Anything else? Last season, I wrote this about Margate itself: If you want a good reason why people go abroad for their holidays, just look at Margate sea front. Basically, it’s grubby 60s style amusement arcades, bingo populated by night shift cleaners, couple of chippies (some closed) and an air of grim decay. Margate’s “Dreamland” complex has to be the most misnamed product since Reg Davis’ Smart car. Some pikey looking locals as well, one of them threw an object at the kebab shop I was in. I know there’s a romantic view of British seaside resorts in some quarters, but you now have to be seriously hard up to go to them. Were these places really the highlight of the working man’s year…..?

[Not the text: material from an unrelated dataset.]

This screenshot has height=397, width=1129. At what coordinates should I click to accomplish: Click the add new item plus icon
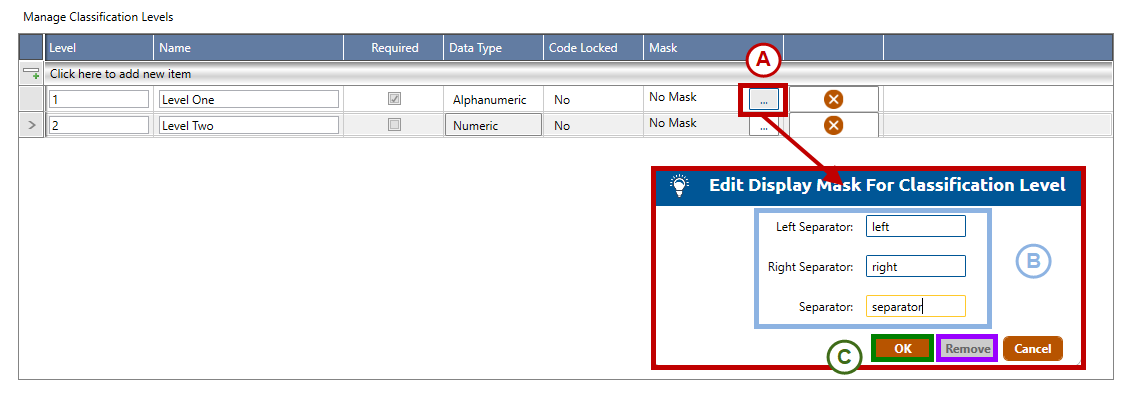pyautogui.click(x=31, y=73)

Order Tramadol With Cod Yesterday, I gave it another chance. It was broad daylight, the weather was pretty decent. And guess what : I think it has got worse. Even the chippy on the corner of the station, which was open last year was boarded up. The sad thing about Margate is that if you remove the tacky shit, flatten “Dreamland” and give it a little bit of a clean, it would actually look reasonably decent. Just imagine a non-touristy coastal town in Ireland or Devon. What I think places like Margate need is a couple of decent, Hilton-quality hotels and a very nice conference centre. Sort of an ExCel-by-the-sea….. So, was it worth it? Suppose so In a nutshell: Insert seaside related pun here.